ESERCIZI:
A - Nel testo selezionato, a che cosa viene paragonato il modo in cui la donna decide di sbarazzarsi del marito?
B - Ricopia dal testo selezionato il passo che comincia con "E a provocarlo" e prosegue fino a "vecchio da buttare.".
C - Scrivi il seguito del testo selezionato sulla legge sull'aborto, riprendendo subito dopo la sua ultima frase.

TESTO SELEZIONATO:
-.-.-
E a provocarlo nell’85% dei casi è la donna, la moglie, la madre che, attratta
da false chimere di carriera o di libertà, o da lusinghe di qualche
approfittatore di turno, decide di sbarazzarsi del marito come si fa con un
vestito vecchio da buttare.
E da quando la donna ha
permesso che il bambino, il frutto del suo grembo venisse dilaniato e distrutto
e buttato al macero con la legge sull’aborto del ‘78, si è aperto un baratro di
iniquità senza fondo, a tal punto che non si è mai visto un così
terribile e progressivo disprezzo per la vita dell’uomo come in questi ultimi
decenni.
-.-.-
DATI MOSTRATI:
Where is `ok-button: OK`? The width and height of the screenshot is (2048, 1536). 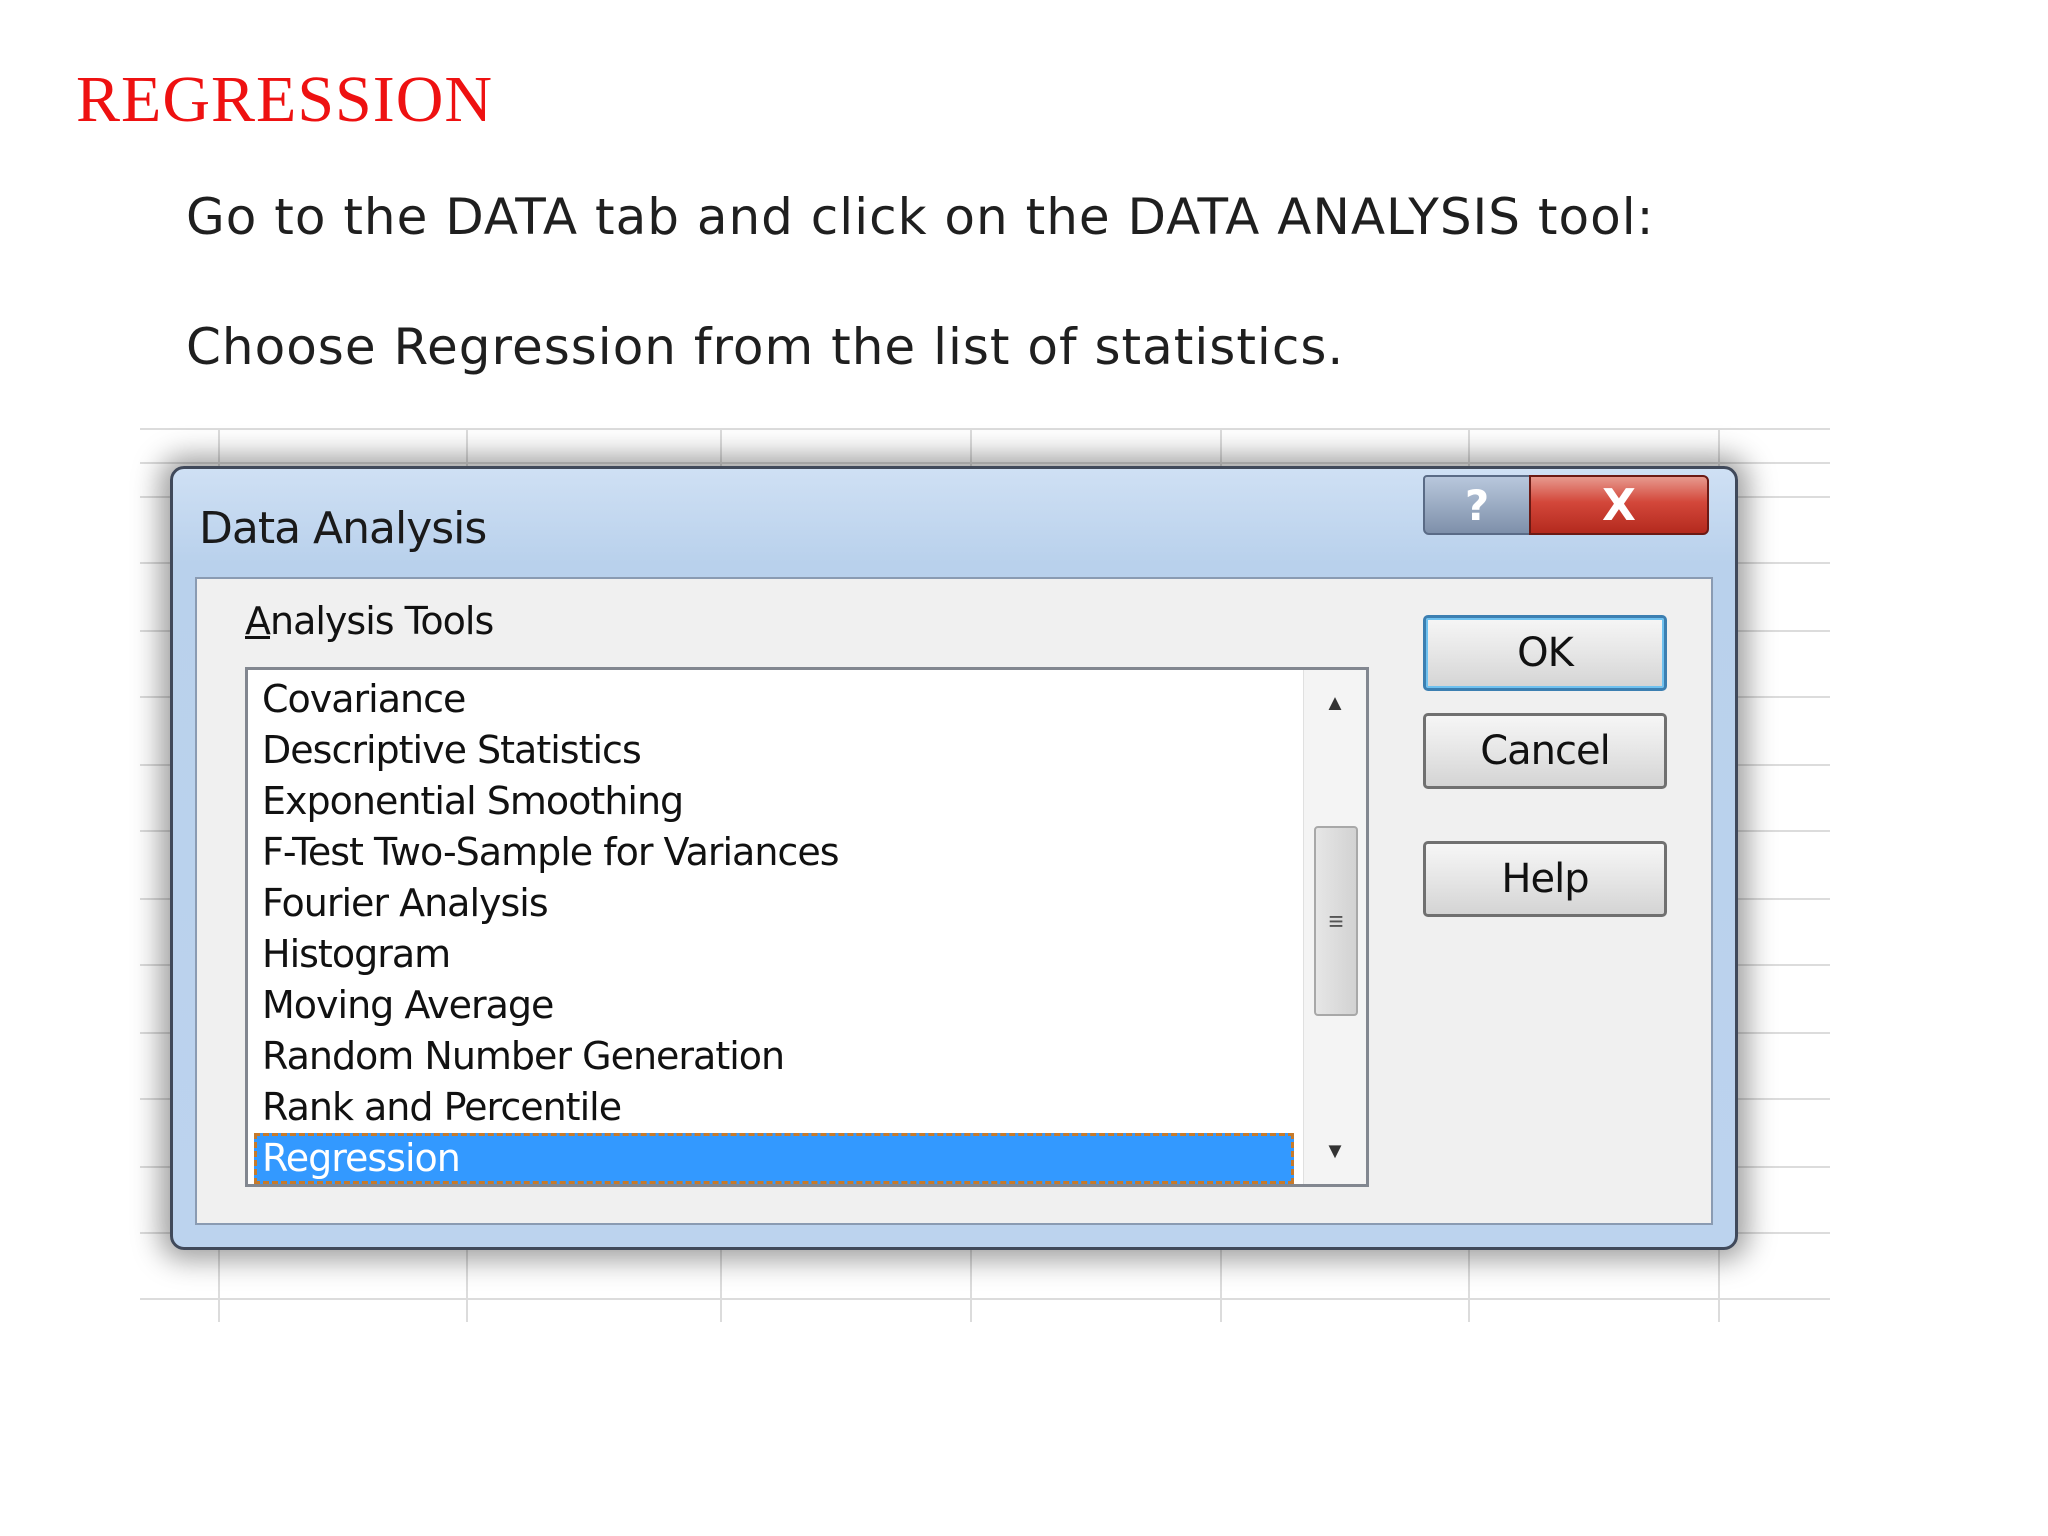 ok-button: OK is located at coordinates (1545, 653).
-.-.-
RISPOSTE PER ESERCIZIO:
A - A un vestito vecchio da buttare.

B -
E a provocarlo nell’85% dei casi è la donna, la moglie, la madre che, attratta
da false chimere di carriera o di libertà, o da lusinghe di qualche
approfittatore di turno, decide di sbarazzarsi del marito come si fa con un
vestito vecchio da buttare.

C -
E’
quanto vanno insegnando per le varie università del mondo, compresa l’Italia,
gli artefici della morte, Alberto Giubilini e Francesca Minerva, sulle orme del
loro ‘maestro’, Peter Singer, secondo i
quali non solo il ‘feto’ come lo chiamano loro, cioè il bambino nel grembo
della madre, ma anche il bambino già nato può essere eliminato in qualunque
momento, perché incosciente e pertanto non persona. ‘È ipocrita far abortire la donna all’ottavo mese e non consentire
l’eutanasia neonatale. Molti anni fa, nel 1994, proposi di fare eutanasia fino
a un mese dalla nascita. Oggi penso che non dovremmo porre alcun limite
temporale’ (Peter Singer, Ripensare alla vita, Il Saggiatore, 1996). Secondo questo assioma demenziale, è
sufficiente che uno dorma per essere incosciente, quindi non persona, e
pertanto passibile di eliminazione. Era
prevedibile che, legalizzato l’aborto, non
si sarebbe più arrestata la sete di morte da parte di quelle lobby che odiano l’uomo,
bersaglio del diavolo, in quanto immagine e somiglianza di Dio.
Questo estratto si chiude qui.